On Tuesday, December 5th, a technical working session was held to explore both the metropolitan governance of time policies and their specific application in the fields of education and culture. The session, co-organized between the Metropolitan Area of the Aburrá Valley (AMVA) and the Time Use Initiative (TUI), marked the first occasion where metropolitan time policies were presented as an institutional commitment by a Latin American organisation.

This session is a follow-up to AMVA’s specific application of the right to time. Having joined the Local and Regional Governments Time Network and signed the Barcelona Declaration for Time Policies, the metropolitan institution aims to incorporate the time factor into the design of its public policies. Specifically, it believes that the new Metropolitan Education Plan could benefit from further developing the right to time as a policy.

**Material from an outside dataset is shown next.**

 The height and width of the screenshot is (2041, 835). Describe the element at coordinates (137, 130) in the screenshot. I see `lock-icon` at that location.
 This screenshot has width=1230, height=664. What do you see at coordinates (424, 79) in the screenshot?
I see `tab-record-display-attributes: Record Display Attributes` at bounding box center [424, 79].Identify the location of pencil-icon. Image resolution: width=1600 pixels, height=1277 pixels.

In the words of Víctor Hugo Mejía Munera, leader of AMVA’s Education and Culture Program, “time must be a treasure cared for by all sectors as a civic social right. At AMVA, we have taken the first step, but it needs to be implemented.”

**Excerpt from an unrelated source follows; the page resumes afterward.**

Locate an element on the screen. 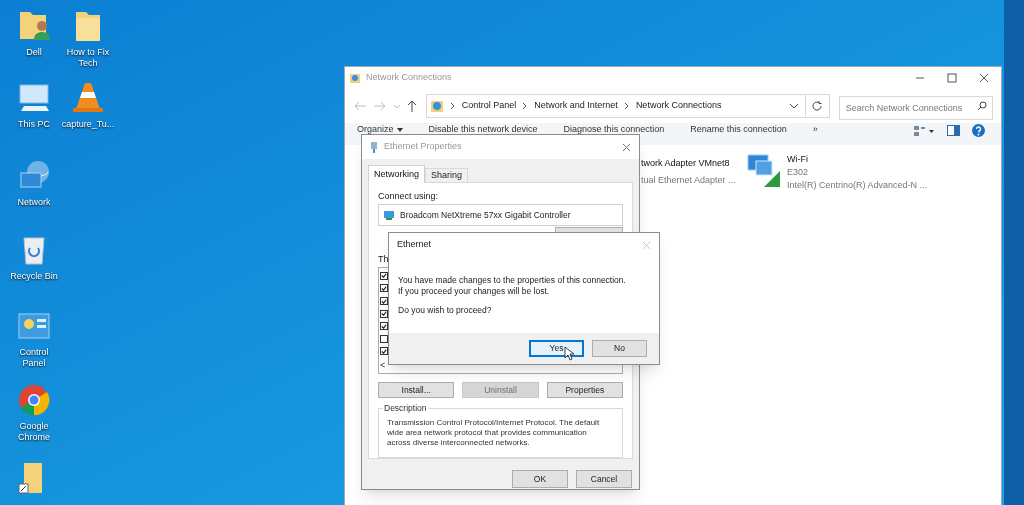 This screenshot has width=1024, height=505. description-text: Transmission Control Protocol/Internet Protocol. The default wide area network protocol that provides communication across diverse interconnected networks. is located at coordinates (494, 434).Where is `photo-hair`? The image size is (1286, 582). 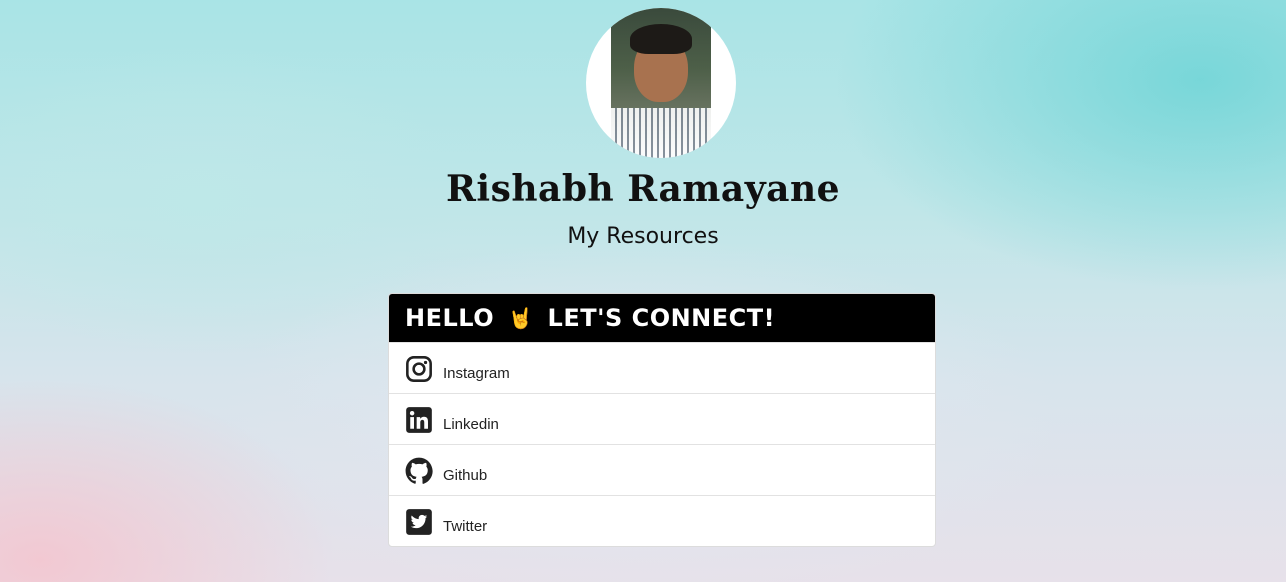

The session was divided into two parts. At the beginning, AMVA explained its commitment towards the right to time and time policies, and Ariadna Güell, co-coordinator of TUI, presented the general framework for time organisation with practical examples of how to imply it to the local level. Then, a specific example of metropolitan governance of time policies was presented by Lía Barrese, from the technical secretariat of Barcelona Metropolitan Area’s Metropolitan Agreement for the Right to Time.

In the second part, focused on time policies and education, Elena Sintes, expert in educational time use from Bofill Foundation, provided the conceptual framework regarding time organisation in schools based on full-time educational perspectives. In a practical context, Valentí Santos, from Martorell City Council, shared best practices and experiences from the educational strategy they have implemented in the municipality through an extracurricular services charter.

The audience’s interest in the presented concepts and proposals was made clear in the questions that extended for over half an hour, confirming the potential of time policies to innovate in education in the Aburrá Valley. During the session, it was evident how metropolitan time policies are necessary to build joint services that respond to the comprehensive care needs of citizens, including children. 

Ariadna Güell, co-coordinator of TUI, assessed that “time policies are an indispensable tool to address global issues such as time poverty, which affects over 30% of the population in Latin America, primarily impacting women and many families. Making the right to time a reality is an innovative approach to solving specific problems in the region.”